3. How can you help us?
Every firm should ask how their clients' businesses have improved after working with them. Within the answer to that question is the answer to how you help your customers. Focus on the value you deliver here, not the things you do, make or sell.
How to answer before it's asked: All of your marketing materials should highlight the value of doing business with you. Wherever you can – when networking, in sales communications, on your website – articulate how customers are better off after doing business with you.
4. Have you worked in my industry before?
A very common question, this one gives you opportunity to either highlight your expertise in a certain market or to show how your skills/experience translate easily and valuably to your prospect's industry.
How to answer before it's asked: Post and actively maintain an "Industries Served" section on your website, and include case studies and customer stories in your marketing and sales materials.
5. How do you charge for your products and services?
Pricing strategies tend to vary based on whether you sell to businesses or consumers – or whether you sell a product or service. During the sales process, it's important to have conversations about budgets as early as possible so no one's time is wasted and projects can be scaled successfully.
How to answer before it's asked: While you may choose not to publicize your pricing, consider posting package offerings with varying levels on your site so prospects can see that there are several ways to engage with you. In an "About Us" section, you can address that clients can engage with you on an individual project, on an hourly or retainer basis, if that's appropriate for your business.

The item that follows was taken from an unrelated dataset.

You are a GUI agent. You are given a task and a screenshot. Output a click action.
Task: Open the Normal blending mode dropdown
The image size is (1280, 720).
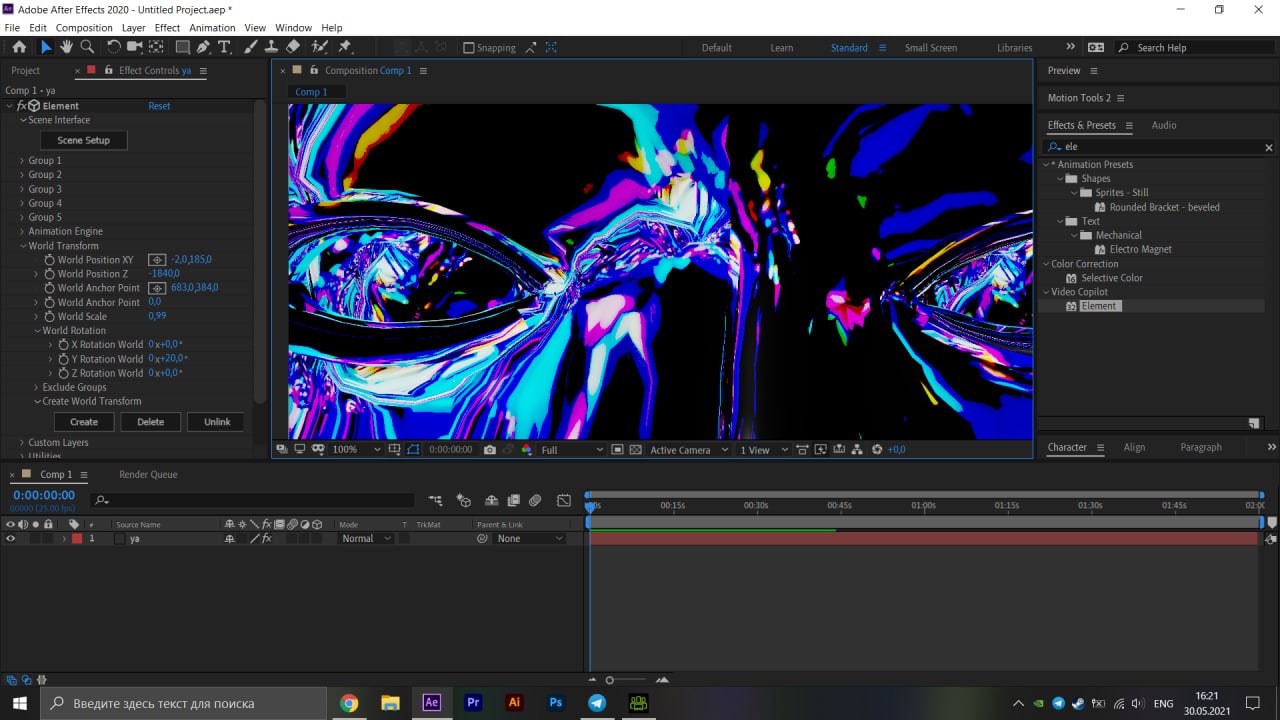click(366, 539)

6. Can we talk to people who have worked with you?
Many prospects will feel comfortable hiring you only after they talk to one or two of your clients. Having happy clients – current or past – that you can call on in these instances will always serve you well. Remember to connect with each client before giving his/her name to a prospect and give as much background about the opportunity as possible.
How to answer before it's asked: Gather customer testimonials from satisfied clients and display them in your marketing and sales materials.
7. Who will be my primary contact?
If you do a good job during the sales process, your prospects will develop a strong rapport with you. Bringing in someone new once the sale is closed may not go over well. Communicate early on about how the client work is structured and who the prospect will be working with directly.
How to answer before it's asked: A "How We Work" or "What to Expect" section of your website and/or sales proposals can explain your firm's structure – and highlight how your team works. For example, if your clients always work with a principal in your business, you can articulate that. If they are assigned a dedicated account manager who is on call 24/7, you can let site visitors know that, too.
Always make things as easy and convenient as possible for visitors arriving at your website. Staying a few steps ahead of your prospects will leave a positive impression that can often make a difference during the sales process. The bottom line is: it's not always about having all the answers. Sometimes it's about learning from the questions!